▶ Textauszug

-- -- --

Östlich der Bahnlinie und des Flüsschens Rodgau, nördlich des historischen Ortskerns von Weiskirchen liegt die Gustav-Adolf-Kirche. Wo sich „Hoher Nickel“ und Waldstraße kreuzen, ist das eingeschossige Schiff in die umgebende kleinteilige, in der Regel ein- bis zweigeschossige Wohnbebauung eingefügt. Überragt wird die weit im Straßenzug zurückgesetzte Kirche durch einen schlanken, bis an die Häuserflucht vorgezogenen Campanile. Das hell verputzte sattelbedachte Schiff erstreckt sich auf einem längsrechteckigen Grundriss von Norden nach Süden. Dem Baukörper ist nach Nordwesten eine Sakristei angegliedert, nach Norden zu „Hoher Nickel“ hin ein Eingangsvorbau vorgelagert.

Betritt man den Kirchenraum von Süden vom Straßenzug „Hoher Nickel“ über den kleinen Vorplatz und das Foyer, zielt der Raum mit seinem Mittelgang zwischen zwei Stuhlböcken nach Norden. Hier wird der erhöhte eingezogene Altarraum mit hölzerner Mensa an der Grenze zum Gemeinderaum durch Kanzel und Taufstein gerahmt. Die Wände des Schiffs belichten in Pastelltönen verglaste Rundbogenfenster. Die offene hölzerne Deckenkonstruktion zeigt ornamental bemalte Zugbalken, zum Altar hin mit dem biblischen Schriftzug „Aber des Herrn Wort bliebt ewiglich“ (Ps 119,89; 1 Petr 1,25).

-- -- --

▶ Gespeicherte Einträge
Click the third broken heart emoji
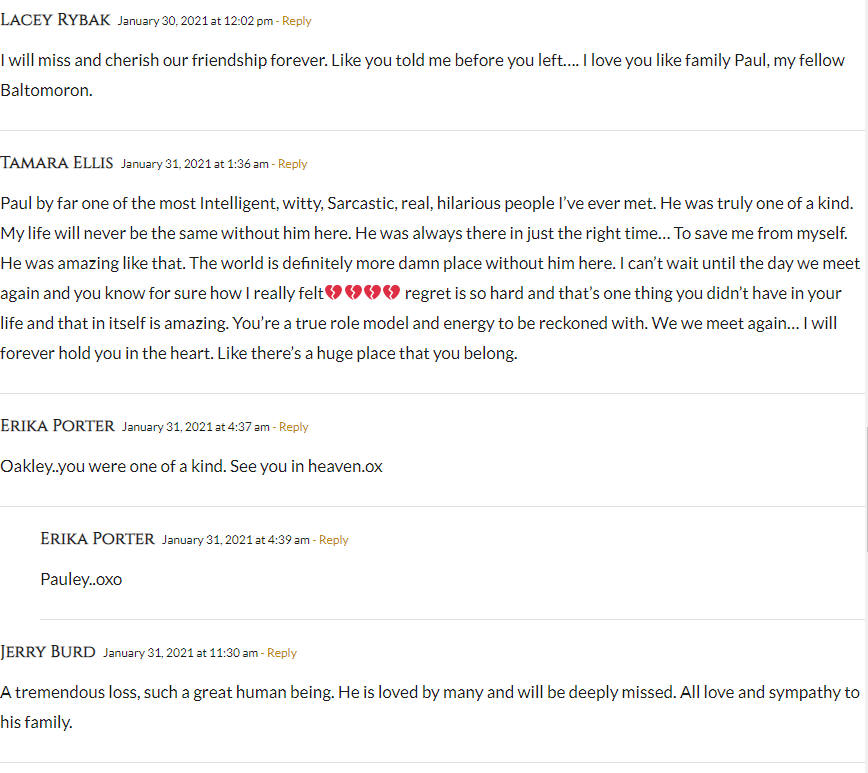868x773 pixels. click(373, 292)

-- -- --

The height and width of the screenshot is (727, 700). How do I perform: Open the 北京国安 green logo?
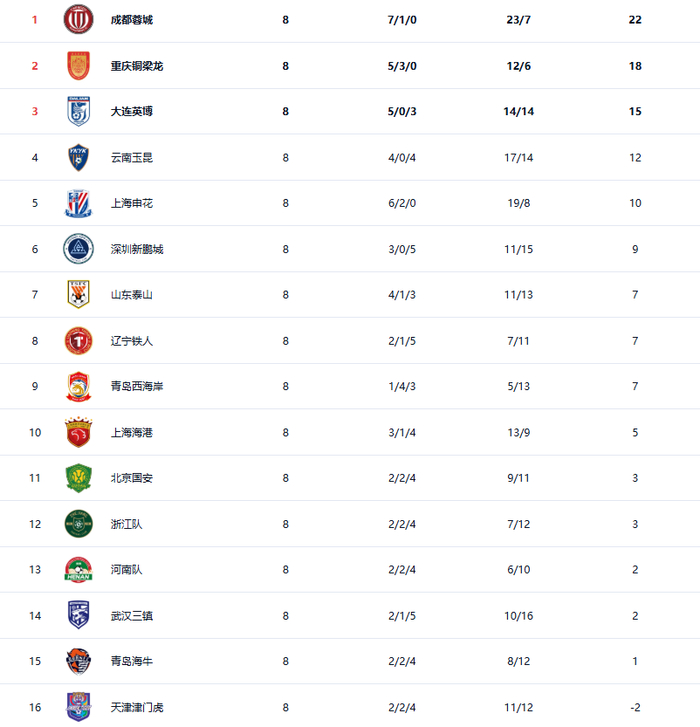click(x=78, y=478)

-- -- --

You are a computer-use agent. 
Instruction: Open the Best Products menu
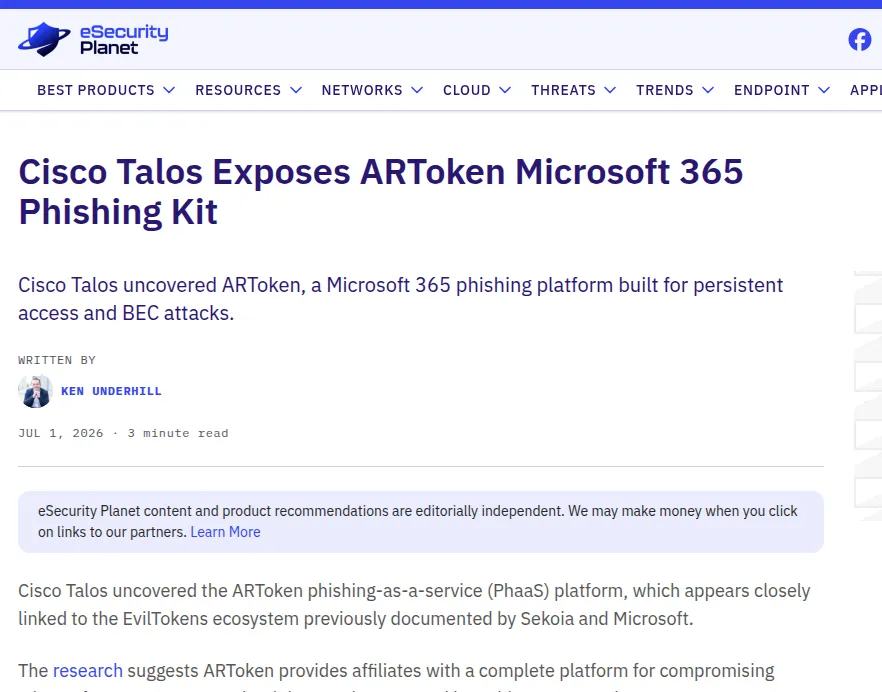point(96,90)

-- -- --

▶ Übungsaufgaben
(a) Fassen Sie den Text über die Gustav-Adolf-Kirche in zwei Sätzen zusammen.
(b) Schreiben Sie den Abschnitt aus dem Text über die Gustav-Adolf-Kirche von „Östlich der Bahnlinie“ bis einschließlich „ein Eingangsvorbau vorgelagert.“ neu, wobei „Campanile“ durch „Glockenturm“ ersetzt wird.

▶ Endgültige Lösungen
(a) Die Gustav-Adolf-Kirche liegt östlich der Bahnlinie und des Flüsschens Rodgau, nördlich des historischen Ortskerns von Weiskirchen, und wird von einem schlanken Campanile überragt. Ihr hell verputztes, sattelbedachtes Schiff hat in Pastelltönen verglaste Rundbogenfenster und eine offene hölzerne Deckenkonstruktion mit ornamental bemalten Zugbalken.

(b)
Östlich der Bahnlinie und des Flüsschens Rodgau, nördlich des historischen Ortskerns von Weiskirchen liegt die Gustav-Adolf-Kirche. Wo sich „Hoher Nickel“ und Waldstraße kreuzen, ist das eingeschossige Schiff in die umgebende kleinteilige, in der Regel ein- bis zweigeschossige Wohnbebauung eingefügt. Überragt wird die weit im Straßenzug zurückgesetzte Kirche durch einen schlanken, bis an die Häuserflucht vorgezogenen Glockenturm. Das hell verputzte sattelbedachte Schiff erstreckt sich auf einem längsrechteckigen Grundriss von Norden nach Süden. Dem Baukörper ist nach Nordwesten eine Sakristei angegliedert, nach Norden zu „Hoher Nickel“ hin ein Eingangsvorbau vorgelagert.